Tuesday, June 8, 2010

Business Tax Planning

We are beginning a periodic series on business tax planning so all readers will have a better roadmap for their own personal successes. We will attempt to cover several topics in the coming few months, beginning with this month’s feature on basic tax planning tactics. While every taxpayer is unique, there are a few rules that apply to most business owners and individuals. Here they are:

Legally avoid the recognition of income (such as not paying taxes on municipal bond income in many instances, being able to rent a property for a few days every year with no income tax consequences, etc.).

Deferring tax by deferring income (such as waiting to bill clients for December’s work until January to defer the taxes on this income until the following tax year).

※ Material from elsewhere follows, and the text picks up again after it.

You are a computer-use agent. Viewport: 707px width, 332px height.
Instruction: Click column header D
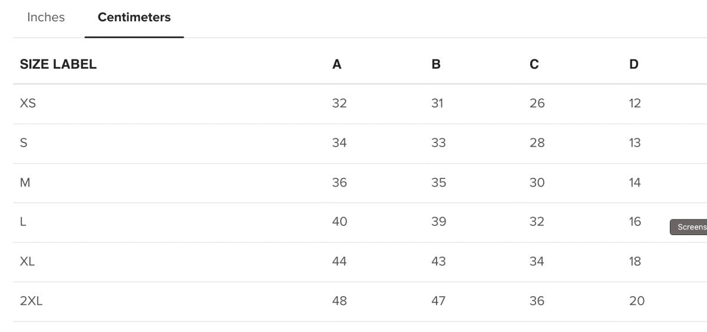[x=634, y=65]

Deferring taxes by accelerating deductions (such as prepaying mortgage expenses in December to get the deduction in the current year).

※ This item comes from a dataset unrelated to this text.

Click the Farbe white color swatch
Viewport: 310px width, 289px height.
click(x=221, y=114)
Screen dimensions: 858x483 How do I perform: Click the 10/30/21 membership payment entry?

Use of the proper business entity (such as the choice between a C and S corporation).

Use of the proper tax year (such as selecting the year end for a C corporation of June 30 to provide planning opportunities).

Spreading income to utilize different tax rates (such as gifting certain dividend paying stocks to a child to gain the benefit of a lower tax rate for the child).

Converting ordinary income to capital gains (especially if the holding period is more than one year- the difference can be as much as 20% plus state tax rates).

Selecting a proper accounting method for your business (cash vs. accrual vs. hybrid).